A generosidade é a fortaleza compreendida a partir da nossa relação com
os outros.A firmeza é a fortaleza relacionada a nós mesmos, a generosidade é a
fortaleza referida aos outros.Ser generoso não significa diminuir-se diante dos
outros, tampouco aumentar os outros.
As palavras “generoso”, “gerar” e gênese têm uma origem comum. Todas têm
relação com a palavra “nascer”.O generoso é aquele que faz nascer algo, o faz
nascer por uma partilha, por fazer participar o outro de algo, e não apenas
ele.O generoso faz nascer algo comum entre ele e o outro, mesmo que esse algo
comum seja a capacidade de errar ou acertar.Ele também se esforça para fazer
nascer no outro a capacidade da compreensão, para que assim ambos a
partilhem.Assim, o generoso não é exatamente quem dá dinheiro, ou que dá algo
na esperança de receber algo em troca. Partilhar não é exatamente emprestar ou
dar. Pois ele não dá o que é exclusivamente dele, e é por isso que aquele que
partilha também recebe, e é grato àquele que lhe permite ser generoso.Quando o
juiz julga a partir da lei, e não segundo o ódio, ele partilha a justiça com o
réu, e é generoso com este.Ele destrói no réu apenas aquilo que o diminui.A
justiça não é posse exclusiva do juiz . A justiça não é posse, mas partilha.E
toda partilha pressupõe um encontro, uma relação.A amizade não é posse de Pedro
ou Paulo, mas aquilo que faz nascer Pedro e Paulo como amigos.A generosidade
não é um perder ou um ganhar, mas um ser, um agir, um causar.

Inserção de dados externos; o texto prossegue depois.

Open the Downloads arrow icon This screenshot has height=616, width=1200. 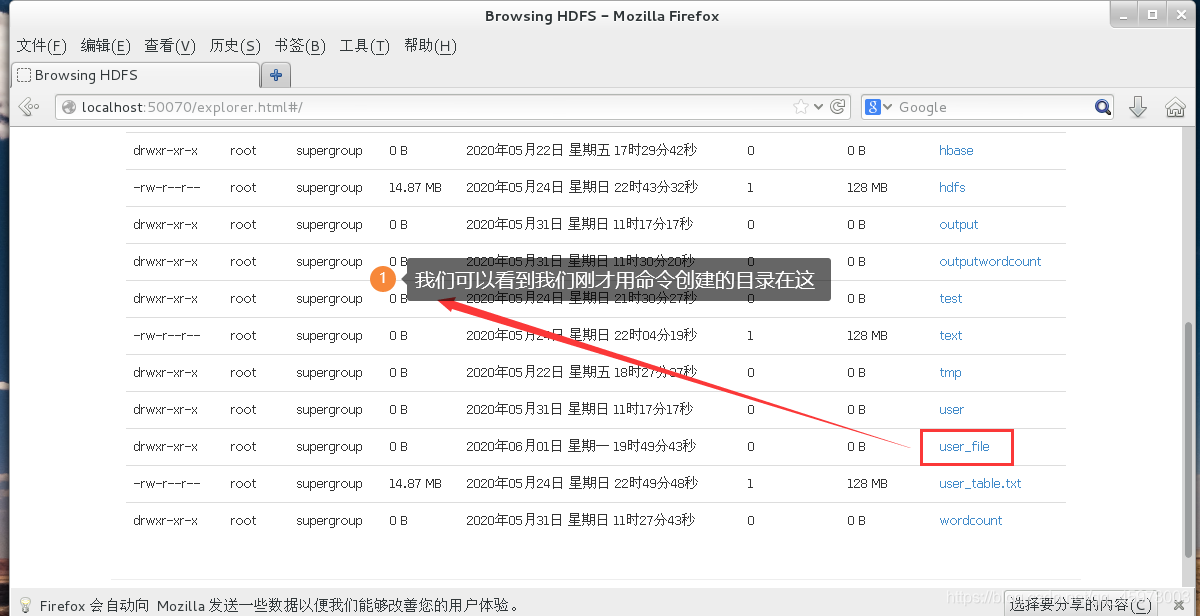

Segundo Espinosa, a fortaleza se torna mais forte quanto mais
compreendemos , quanto mais a mente se torna virtuosa. Todavia, mesmo que não
possamos tornar isso efetivo pela força exclusiva da mente, devemos usar ao
menos a memória, para assim não nos esquecermos do que preconiza a fortaleza:
firmeza para consigo, generosidade para com os outros, e não rigidez para com
os outros e benevolência para consigo.
Obs.:
Espinosa é tão singular que tanto os racionalistas quanto os
românticos reclamam sua herança.Sozinhos, entregues a eles mesmos, racionalistas e românticos são inimigos mortais: os racionalistas zombam dos românticos dizendo que eles sonham de olhos abertos,ao passo que os românticos acusam os racionalistas de engendrarem teorias insones.
Os racionalistas usam Espinosa como arma para acuarem os românticos; os românticos se valem de Espinosa como escudo para se protegerem do ceticismo pragmático dos racionalistas.

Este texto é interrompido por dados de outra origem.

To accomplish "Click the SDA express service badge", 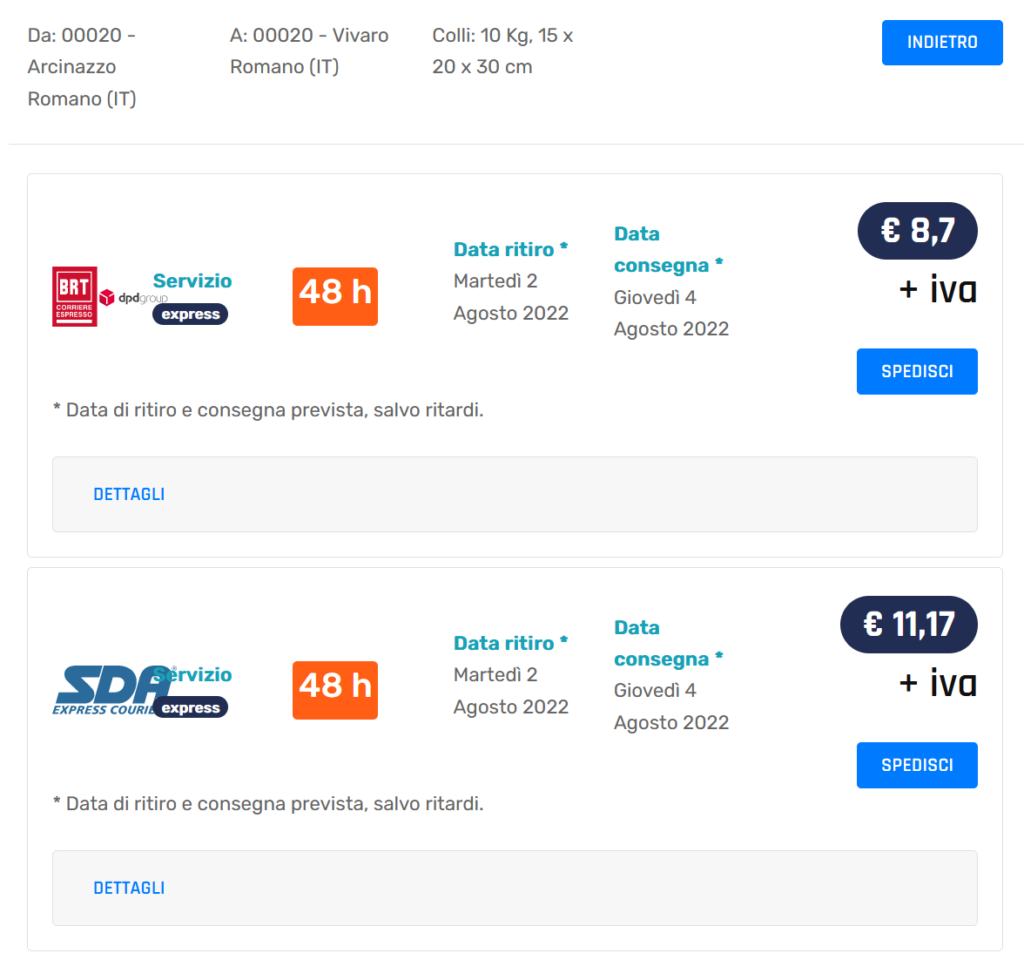I will coord(190,708).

Os racionalistas tomam Espinosa como uma espécie de
“homem de gelo”, enquanto que os românticos o exaltam como o precursor deles , sendo Espinosa, para eles, a alma mais sensível
que já existiu, cuja intuição do absoluto é sol que derrete toda frieza .

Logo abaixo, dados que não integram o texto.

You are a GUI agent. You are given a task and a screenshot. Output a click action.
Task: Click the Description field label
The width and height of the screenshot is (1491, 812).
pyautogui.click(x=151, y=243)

Sabe-se que Goethe ficou meses sem sair de casa, tomado que
estava pela leitura da Ética : quando
enfim saiu, o mundo já não era mais, para ele, o mesmo, pois já não era o mesmo o próprio Goethe:ele entrou em casa como homem da razão que até então era, a folhear com curiosidade acadêmico-erudita a obra do filósofo, e de lá, da casa e de si mesmo, saiu ele poeta , com outra alma nova a morar em seus olhos.
Muitos detectam uma
inspiração espinosista ( ou daquilo que
Goethe pensa ser Espinosa...) nos célebres versos do poeta alemão: “Por mais
longe que a razão nos leve, leva-nos mais longe o coração”.